Purification and molecular characterization of a tripeptidase (PepT) from Lactobacillus helveticus.

Abstract

A tripeptidase (PepT) from a thermophilic dairy starter strain of Lactobacillus helveticus was purified by four chromatographic steps. PepT appeared to be a trimeric metallopeptidase with a molecular mass of 150 kDa. PepT exhibited maximum activity against hydrophobic tripeptides, with the highest activity for Met-Gly-Gly (K(m), 2.6 mM; V(max), 80.2 micromol. min(-1). microg(-1)). Some of the hydrophobic dipeptides were slowly hydrolyzed, distinguishing the Lactobacillus PepT from its counterpart in mesophilic Lactococcus lactis. No activity against tetrapeptides or amino acid p-nitroanilide derivatives was observed. The pepT gene and its flanking regions were isolated by PCR and sequenced by cyclic sequencing.

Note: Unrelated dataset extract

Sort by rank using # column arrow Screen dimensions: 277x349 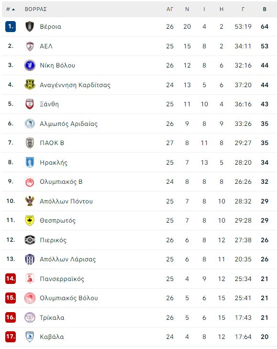point(11,9)
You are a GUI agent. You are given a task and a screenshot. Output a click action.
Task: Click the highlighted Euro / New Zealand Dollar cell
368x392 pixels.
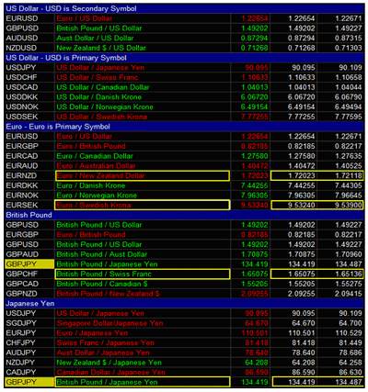click(143, 176)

The sequence analyses revealed open reading frames (ORFs) 816 bp (ORF1) and 1,239 bp (ORF2) long. ORF2 encoded a 47-kDa PepT protein which exhibited 53% identity with the PepT from L. lactis. The mRNA analyses indicated that pepT conforms a novel operon structure with an ORF1 located upstream. Several putative -35/-10 regions preceded the operon, but only one transcription start site located downstream of the first putative -10 region was identified. An inverted repeat structure with DeltaG of -64.8 kJ/mol was found downstream of the PepT-encoding region.